● **What is needed**
Can you return the rat study abstract below on glutamate receptor and corticoliberin gene expression, word for word and in full, title included?

● **Source text**
■ ■ ■ ■
Altered glutamate receptor and corticoliberin gene expression in brain regions related to hedonic behavior in rats

Abstract

Present experiments in rats were aimed to verify the hypothesis that glutamatergic neurotransmission and stress hormones play a role in impairment of hedonic behavior, a sign of depression-like state. On the basis of individual variability in sucrose preference, test rats were divided into anhedonic and hedonic groups. Anhedonic animals showed higher basal concentrations of adrenocorticotropin and corticosterone but reduced hormonal responses during novelty stress compared to hedonic animals. Acute administration of citalopram (10 mg/kg ip) induced similar effects in both groups. Corticotropin-releasing hormone (CRH) mRNA levels in hypothalamic paraventricular nucleus (PVN) were higher in anhedonic rats. Oxytocin (OT) and vasopressin gene expression in the PVN and proopiomelanocortin (POMC) expression in the anterior pituitary failed to show any significant differences. Gene expression of NR1 receptor subunit of N-methyl- d-aspartate (NMDA) glutamate receptor in the ventral tegmental area (VTA) was found to be lower in anhedonic rats. In the nucleus accumbens (NAc) and the hippocampus of anhedonic animals, higher mRNA levels of NR2A subunit compared to those of hedonic rats were detected. Thus, low sucrose preference is associated with altered HPA axis activity, NMDA receptor subunits and CRH gene expression in selected brain regions. These mechanisms may operate in the disposition to develop hedonic deficit in some mental disorders.
■ ■ ■ ■
● **Data section**
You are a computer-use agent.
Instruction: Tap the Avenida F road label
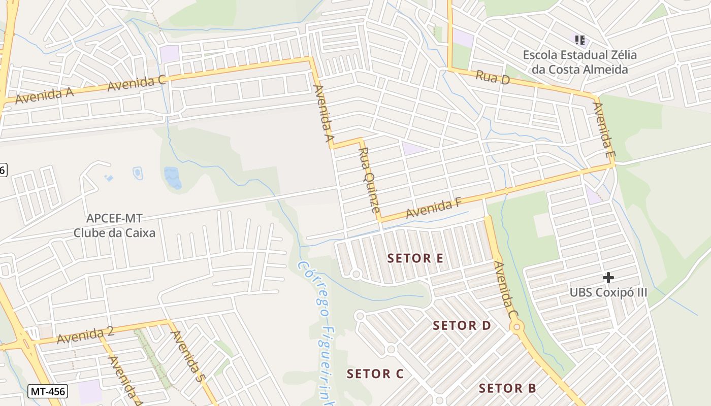pyautogui.click(x=433, y=208)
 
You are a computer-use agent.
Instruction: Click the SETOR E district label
pyautogui.click(x=415, y=258)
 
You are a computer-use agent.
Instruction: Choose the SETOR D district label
pyautogui.click(x=462, y=326)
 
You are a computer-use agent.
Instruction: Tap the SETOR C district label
pyautogui.click(x=375, y=374)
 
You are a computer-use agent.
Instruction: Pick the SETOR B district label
pyautogui.click(x=507, y=389)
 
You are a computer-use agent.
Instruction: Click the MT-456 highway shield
pyautogui.click(x=47, y=391)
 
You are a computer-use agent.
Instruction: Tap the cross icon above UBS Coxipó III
pyautogui.click(x=608, y=278)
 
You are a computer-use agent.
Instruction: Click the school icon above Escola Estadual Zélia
pyautogui.click(x=579, y=40)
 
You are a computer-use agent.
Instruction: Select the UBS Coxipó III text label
pyautogui.click(x=608, y=293)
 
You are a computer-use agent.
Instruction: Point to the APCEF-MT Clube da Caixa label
pyautogui.click(x=114, y=226)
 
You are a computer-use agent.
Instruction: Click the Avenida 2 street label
pyautogui.click(x=85, y=335)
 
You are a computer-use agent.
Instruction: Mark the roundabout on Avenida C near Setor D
pyautogui.click(x=517, y=327)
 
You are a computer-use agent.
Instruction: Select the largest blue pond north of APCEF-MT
pyautogui.click(x=173, y=178)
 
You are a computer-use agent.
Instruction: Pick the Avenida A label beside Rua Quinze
■ ■ ■ ■
● **Answer section**
Altered glutamate receptor and corticoliberin gene expression in brain regions related to hedonic behavior in rats

Abstract

Present experiments in rats were aimed to verify the hypothesis that glutamatergic neurotransmission and stress hormones play a role in impairment of hedonic behavior, a sign of depression-like state. On the basis of individual variability in sucrose preference, test rats were divided into anhedonic and hedonic groups. Anhedonic animals showed higher basal concentrations of adrenocorticotropin and corticosterone but reduced hormonal responses during novelty stress compared to hedonic animals. Acute administration of citalopram (10 mg/kg ip) induced similar effects in both groups. Corticotropin-releasing hormone (CRH) mRNA levels in hypothalamic paraventricular nucleus (PVN) were higher in anhedonic rats. Oxytocin (OT) and vasopressin gene expression in the PVN and proopiomelanocortin (POMC) expression in the anterior pituitary failed to show any significant differences. Gene expression of NR1 receptor subunit of N-methyl- d-aspartate (NMDA) glutamate receptor in the ventral tegmental area (VTA) was found to be lower in anhedonic rats. In the nucleus accumbens (NAc) and the hippocampus of anhedonic animals, higher mRNA levels of NR2A subunit compared to those of hedonic rats were detected. Thus, low sucrose preference is associated with altered HPA axis activity, NMDA receptor subunits and CRH gene expression in selected brain regions. These mechanisms may operate in the disposition to develop hedonic deficit in some mental disorders.